Discrepancy Finder Tool

Suppose you have several characteristics (e.g. age, height, weight) and you wish to split a set of people into two groups, Group A and Group B. This website aims to find such a split so that for each characteristic, the sum of the values of the characteristic in Group A is as close as possible to the corresponding sum in Group B. Given a spreadsheet where each row corresponds to a person and columns correspond to characteristics, this website will find a good split. To get started, please follow the steps below:

  1. Click "Choose File" to upload your CSV or Excel file. Ensure that the first row in your CSV or Excel file contains the column names, and that your desired characteristics are represented by the columns.
  2. After uploading the file, select the desired runtime from the dropdown menu. This will approximately be how long the discrepancy algorithm will run for in minutes.

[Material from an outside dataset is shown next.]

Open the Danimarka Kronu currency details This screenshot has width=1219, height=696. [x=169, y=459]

  3. Decide whether you want to normalize each of the columns. When normalization is applied, the values in each column will be rescaled to have minimum value -1 and maximum value 1, which treats each of the chosen characteristics with more equal weight.
  4. In the first column selection dropdown, choose the columns that you wish to be considered as characteristics in the discrepancy calculation.

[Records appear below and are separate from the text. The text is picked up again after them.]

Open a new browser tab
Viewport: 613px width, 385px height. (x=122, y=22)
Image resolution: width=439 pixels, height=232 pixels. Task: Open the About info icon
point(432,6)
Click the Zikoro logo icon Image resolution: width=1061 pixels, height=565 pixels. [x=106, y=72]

  5. In the second column selection dropdown, identify the columns that correspond to categorical variables. Columns that do not consist entirely of numerical values will be checked by default and cannot be unchecked.
  6. Click 'Submit' to process your file. Once processing is complete, you will be redirected to a download page where you can download the processed CSV file. The outputted split will be displayed under the new column name "Group". A plot showing how splits with better discrepancies are found over time is also displayed to allow the user to gauge whether to run for more or less time.